I'm working on a FileMaker 18 solution. One of the things I have to solve is executing an external Python script and reading its results back. That script can run for some seconds. Since my solution should work cross-platform (I develop on MacOS, but most users will be on Windows), I settled on the Basic Elements plugin to do the script execution.
Since this is a custom script that we'll deliver together with the solution, FileMaker needs to know in which directory it is located (and also to import the resulting XML). To my surprise, BE_ExecuteSystemCommand defaults to the root directory, not to the directory the solution is installed in.
What is the best practice to get and store a data or other directory that could be user and/or system specific?
My current thought was to create a simple "globals" key/value pair table to store paths and such, and write a script that on launch checks if a value with a key of "datapath" is set, if yes, store it in a global variable other scripts can reference. If not, prompt the user with a file open dialog to select that directory. He would only have to do that once, when launching the solution the first time.

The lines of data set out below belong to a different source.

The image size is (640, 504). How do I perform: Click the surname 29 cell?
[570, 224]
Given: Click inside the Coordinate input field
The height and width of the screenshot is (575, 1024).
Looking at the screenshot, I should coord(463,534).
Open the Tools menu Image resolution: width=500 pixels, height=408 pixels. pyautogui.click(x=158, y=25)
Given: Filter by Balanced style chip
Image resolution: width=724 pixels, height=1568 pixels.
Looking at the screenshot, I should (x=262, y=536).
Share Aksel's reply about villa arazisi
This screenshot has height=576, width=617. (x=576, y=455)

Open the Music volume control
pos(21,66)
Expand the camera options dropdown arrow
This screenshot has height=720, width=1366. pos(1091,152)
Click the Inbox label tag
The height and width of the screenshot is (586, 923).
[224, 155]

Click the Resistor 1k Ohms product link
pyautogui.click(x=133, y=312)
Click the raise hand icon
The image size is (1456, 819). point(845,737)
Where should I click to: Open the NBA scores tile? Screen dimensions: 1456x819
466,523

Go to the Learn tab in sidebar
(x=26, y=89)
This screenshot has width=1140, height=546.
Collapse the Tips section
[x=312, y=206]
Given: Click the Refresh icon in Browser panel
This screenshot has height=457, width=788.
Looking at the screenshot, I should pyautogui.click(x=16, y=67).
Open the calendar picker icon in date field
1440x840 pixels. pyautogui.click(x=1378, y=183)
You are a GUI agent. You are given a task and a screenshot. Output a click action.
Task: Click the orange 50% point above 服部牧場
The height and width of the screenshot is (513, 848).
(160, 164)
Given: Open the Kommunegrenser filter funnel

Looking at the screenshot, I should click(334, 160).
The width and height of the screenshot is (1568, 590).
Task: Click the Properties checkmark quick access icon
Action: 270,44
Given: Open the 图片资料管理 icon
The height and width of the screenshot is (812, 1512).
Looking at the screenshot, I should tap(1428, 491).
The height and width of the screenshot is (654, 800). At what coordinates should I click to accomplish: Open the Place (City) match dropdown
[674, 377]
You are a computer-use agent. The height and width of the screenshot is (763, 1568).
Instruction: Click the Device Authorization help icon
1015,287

Before doing all that myself, I'm asking here if there is a best practice on how to do that, specifically, or if I'm thinking wrong and should be doing it in some other way?
I will likely be needing the data directory for a few other purposes (data import, etc.) as well.
Filemaker has native functions that return some common paths:
Get(FileMakerPath) - path to the FileMaker application running the current file;
Get(FilePath) - path to the current file;
Get(DocumentsPath) - path to the Documents folder of the current user;
Get(DesktopPath) - path to the desktop folder of the current user;
Get(PreferencesPath) - path to the preferences folder of the current user.
Get(TemporaryPath) - path to the temporary folder of the current user;
Note that the paths returned by these functions are Filemaker paths, not OS paths.